The print on the left is the ‘crime scene’ print and the print on the right is a similar non matching ‘suspect’ print.

https://doi.org/10.1371/journal.pone.0114759.g001

There were 36 left side prints in total, and each was paired with a matching print (i.e., a new instance of a print from the same finger of the same person) to create a match trial, or a similar nonmatching print (the result of a national database search as described below) to create a similar nonmatch trial, or a nonsimilar nonmatching print (the right side print was randomly selected from the set of new instance target images) to create a nonsimlar nonmatching trial. For each participant, each simulated print was randomly allocated to one of the three trial types, with the constraint that there were 12 prints in each condition. So the total number of possible pairs across the experiment was 36×3 = 108, but each participant responded to only 36 trials in total. In addition to the three trial types, each trial could be presented either upright or inverted. The two fingerprint images on each trial were always either both upright or both inverted. Each participant saw 12 matching pairs (6 upright and 6 inverted), 12 similar nonmatching pairs (6 upright and 6 inverted), and 12 nonsimilar nonmatching pairs (6 upright and 6 inverted). Allocation to either upright or inverted was random, but was counterbalanced by having either all upright prints presented first or all inverted prints presented first for each participant.

The matching and nonsimilar nonmatching prints were sourced from the Forensic Informatics Biometric Repository (FIB-R.com), and similar nonmatching prints were obtained by searching the Australian National Automated Fingerprint Identification System. Artificial noise was added to each of the fingerprint images using the “Speckle” function from the Image Toolbox in Matlab. “Speckle” is multiplicative noise algorithm based on the equation J = I+n×I, where I is the image and n is uniformly distributed random noise with mean 0 and variance v. The value for v was set to 10 for each image.
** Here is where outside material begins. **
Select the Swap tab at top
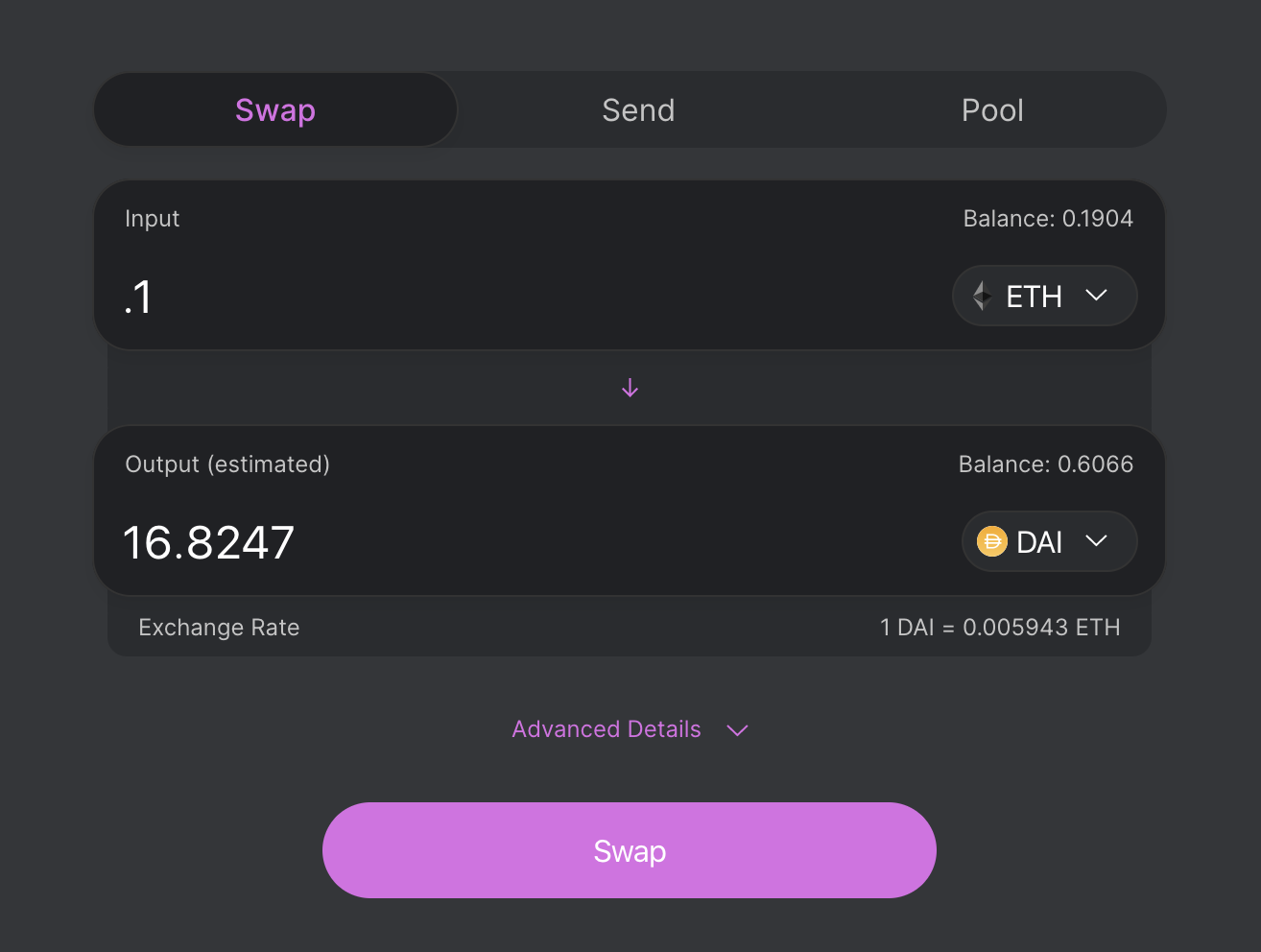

The amount of visual noise was based on the judgments from three qualified fingerprint experts who were asked to indicate when they thought there was no longer enough detail to make an identification.

Results

Fig. 2 shows the mean percentage of correct responses of experts (on the left panel) and novices (on the right panel) for the two fingerprint orientations (upright and inverted) and the three trial types (match, similar nonmatch, and nonsimilar nonmatch). We subjected the percentages of correct responses to a 2 (Expertise: experts, novices) ×2 (Orientation: upright, inverted) ×3 (Trial: match, similar nonmatch, nonsimilar nonmatch) mixed analysis of variance (ANOVA). The main effects and interactions that follow are averages collapsed across the twelve experimental conditions, so the percentages described in-text cannot be mapped directly to those depicted in Fig. 2.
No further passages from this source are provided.